Wednesday, September 30, 2009

What is Advaita - 1

The central teachings of Advaita, (and some other spiritual legacies), are few and stark.

  • What we take ourselves to be - we are not.
  • What we are is the unknown or God or the Oneness.

As human beings we take ourselves to be separate from other human beings, from the world and from God. This is our lived experience. Our lived experience is that of separation. So the teachings seem contrary to our lived experience, and therefore utopian and fantastic. And yet when the time comes, they draw us to their discovery like moths to a flame.

The teachings point to the truth of what we are. And when we desire to know what we are, we come to the teaching. There is no faking this desire.

If something within us spontaneously stays curious about this even amidst all the intelligent protests of mind; if we find ourselves encountering this teaching in our lives again and again somehow, and some small part of us feels compelled to go there, then the desire is there and will chart its own course.

So the teachings tell us that all separation is an illusion. But they don't discount our lived experience. Rather they help us to see that what we take ourselves to be has reality (as we already know), but it is the reality of a mirage.

It is very real when we are in it. But there is a larger reality within which the mirage itself occurs, and from which the mirage can be seen as a mirage. This larger reality which is simultaneously all-inclusive and yet totally empty is the oneness or non-duality that Advaita points to as our true nature.

What is said above may give the impression that the great teachings are putting us on a self-improvement program, with a step-by-step process to becoming self-realized or the highest and best thing to be. :-) This is not so. Certainly our desire to know what we truly are may put us on a spiritual journey, but we are not somehow becoming the Oneness or God through the course of this journey.
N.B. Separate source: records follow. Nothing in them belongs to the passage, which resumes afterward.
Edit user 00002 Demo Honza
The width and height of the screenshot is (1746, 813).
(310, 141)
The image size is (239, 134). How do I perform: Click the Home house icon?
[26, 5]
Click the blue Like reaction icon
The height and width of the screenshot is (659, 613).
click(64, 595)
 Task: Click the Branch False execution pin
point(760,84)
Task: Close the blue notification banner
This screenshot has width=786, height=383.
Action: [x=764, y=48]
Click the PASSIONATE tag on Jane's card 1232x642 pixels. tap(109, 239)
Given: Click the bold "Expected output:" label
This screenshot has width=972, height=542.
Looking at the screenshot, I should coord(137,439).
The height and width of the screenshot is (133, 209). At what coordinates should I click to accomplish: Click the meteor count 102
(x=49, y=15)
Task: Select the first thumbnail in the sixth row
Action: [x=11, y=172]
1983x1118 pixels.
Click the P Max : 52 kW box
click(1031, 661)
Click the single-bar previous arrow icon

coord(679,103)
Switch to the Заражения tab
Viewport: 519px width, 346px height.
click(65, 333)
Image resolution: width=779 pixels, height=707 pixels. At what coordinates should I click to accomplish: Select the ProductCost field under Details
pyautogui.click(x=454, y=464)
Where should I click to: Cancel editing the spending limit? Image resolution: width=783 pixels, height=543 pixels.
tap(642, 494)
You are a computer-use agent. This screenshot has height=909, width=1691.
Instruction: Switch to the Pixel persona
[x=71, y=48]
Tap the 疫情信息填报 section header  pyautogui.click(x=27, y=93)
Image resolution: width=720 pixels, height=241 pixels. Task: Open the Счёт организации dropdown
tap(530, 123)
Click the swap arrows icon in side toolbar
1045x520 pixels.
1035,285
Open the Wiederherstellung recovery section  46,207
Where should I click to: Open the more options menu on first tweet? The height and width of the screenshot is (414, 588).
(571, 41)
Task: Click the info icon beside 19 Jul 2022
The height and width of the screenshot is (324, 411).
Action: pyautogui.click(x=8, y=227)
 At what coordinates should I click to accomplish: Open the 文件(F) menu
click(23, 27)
We are always and already the Oneness. There is no arriving someplace. Because every place is that. There is no becoming somebody. Because every body is that. There is no way to not be that which we truly are.

But the issue is that we don't see this or experience this clearly, and so we feel we are outside that somehow, separate from God, separate from all there is. All suffering derives from this sense of separation - the firm belief ensconced in mind and body that I am a separate being.

This has also been likened to dreaming. Within the dream everything seems real and we suffer and we rejoice. Yet the truth, as we see clearly, is that we wake up from the dream every morning and know it was just a dream. In other words it is the nature of the dream to be full of stories. Similarly it is the nature of human life to go through this experience of separation.

The mind races ahead with questions as to why this might be so and how this truth can be realized and so on.

Broadly speaking there are 2 aspects to this realization - one is the understanding of what is being pointed to and the other is the living of it. The authentic desire to know what we are is what orchestrates the spiritual journey for each one.

There is no telling what the journey may look like for anyone. For some (very rare few) there may be no experience of a journey at all. Understanding may dawn and it is lived in, as, of and through, that human form, right away. For most others (and certainly for me) the body-mind complex gradually transforms in the living of this realization.

And yet the great paradox which is recognized is that the one that transforms is the same oneness, before, during and after the transformation! :-)

We are always and already that. And the experience of separation occurs within that which we are. This oneness is not the opposite of many. The many arise within it, as expressions of it, confused or otherwise.

2 comments:

Rob said...

'We are always and already that. And the experience of separation occurs within that which we are.'

Wonderful Ameeta.

It brings to mind the words of Hafiz:

'For your separation from God... is the hardest work in this world.'

Ameeta said...

Yes - I love Hafiz. Thanks for these wonderful words from him!